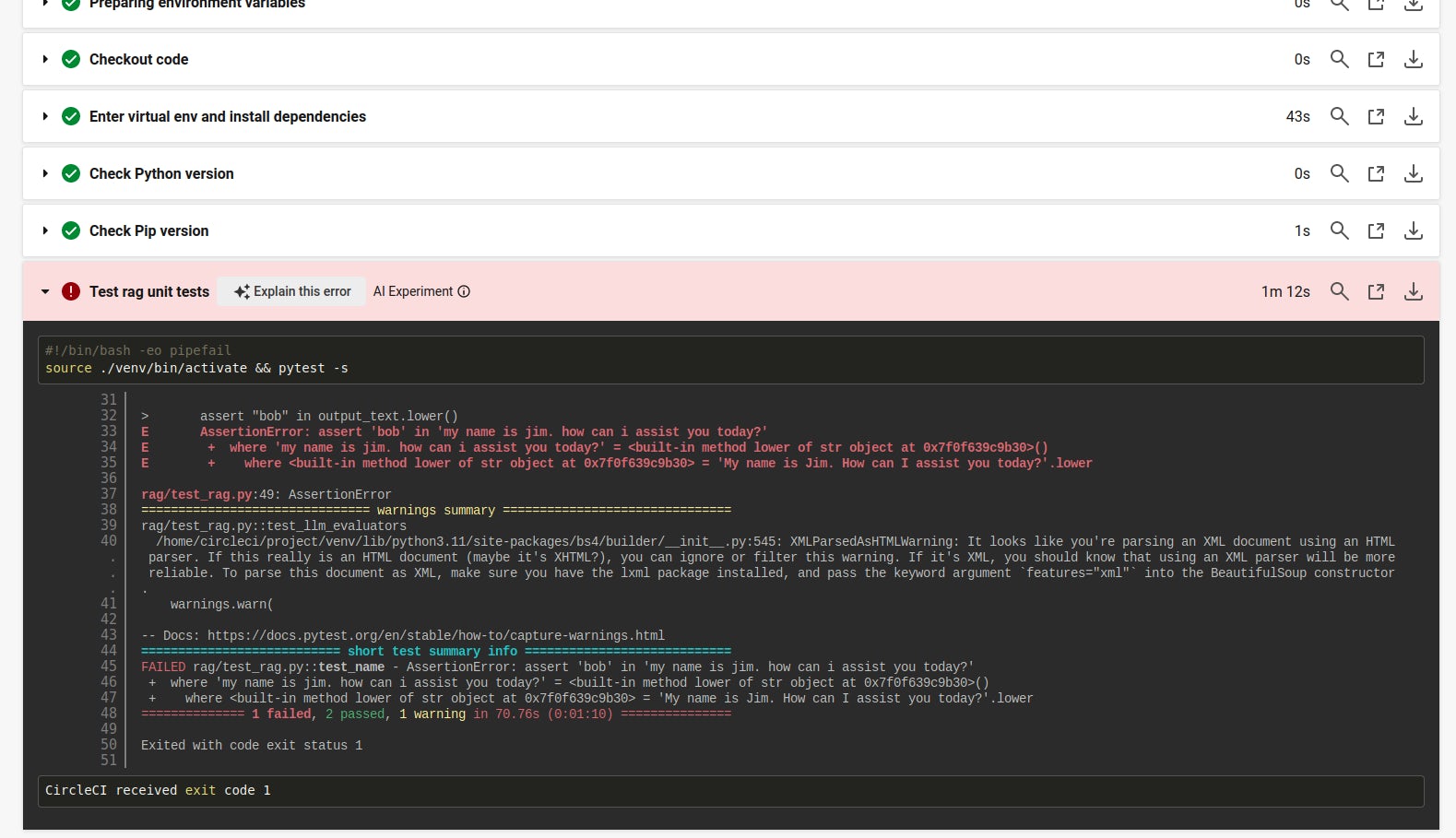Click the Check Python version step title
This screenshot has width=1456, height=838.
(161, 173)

◇ ◇ ◇ ◇ ◇

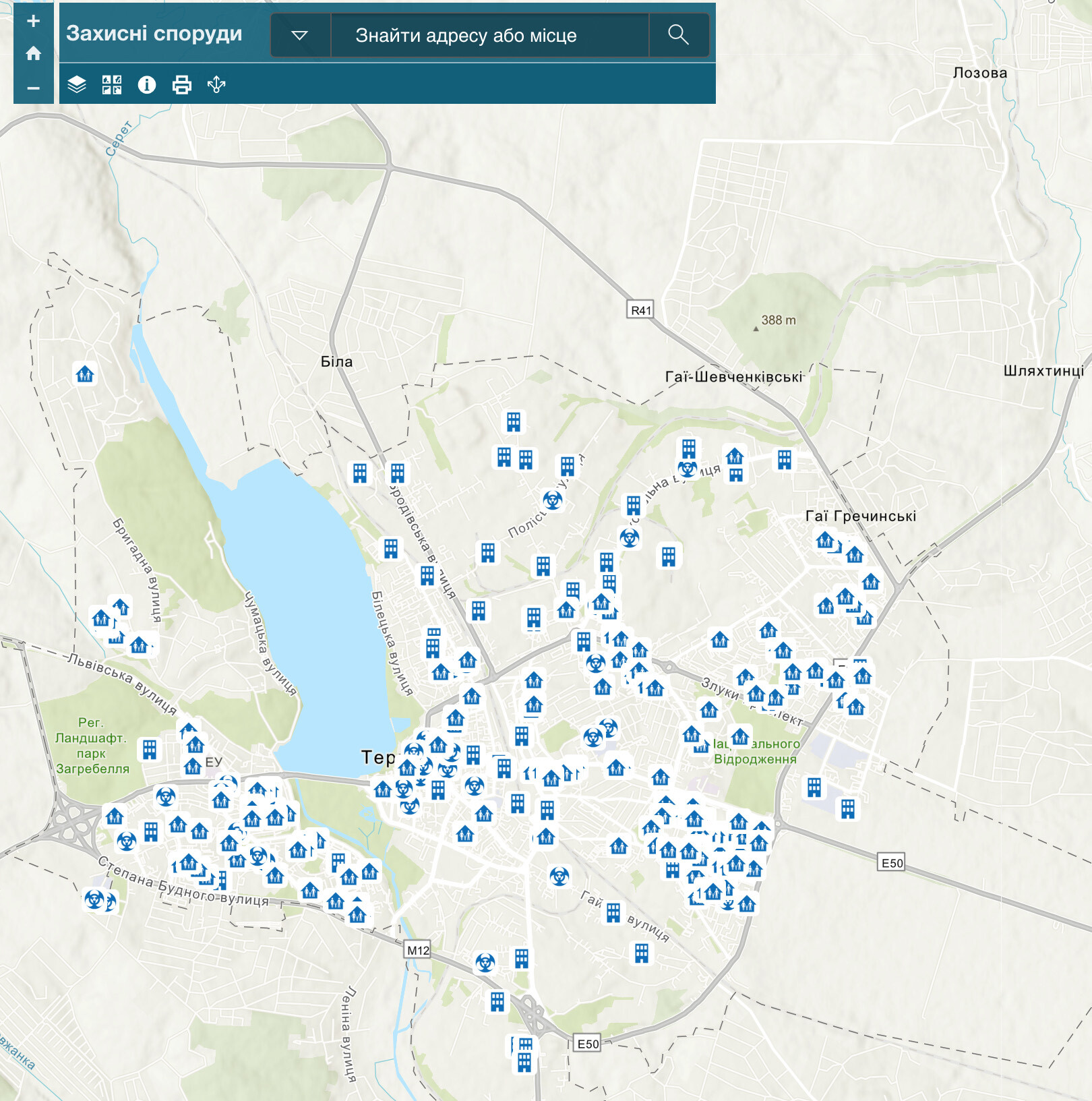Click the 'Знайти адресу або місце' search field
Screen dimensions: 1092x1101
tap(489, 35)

◇ ◇ ◇ ◇ ◇

What the exercise asks — Reproduce the part of the entries that opens with the line containing "Click the 'Знайти" and closes with the line containing "tap(489, 35)", changing "search field" to "input box" and keeping everything else the same. Leave the pictures out of your answer.

Worked answer —
Click the 'Знайти адресу або місце' input box
Screen dimensions: 1092x1101
tap(489, 35)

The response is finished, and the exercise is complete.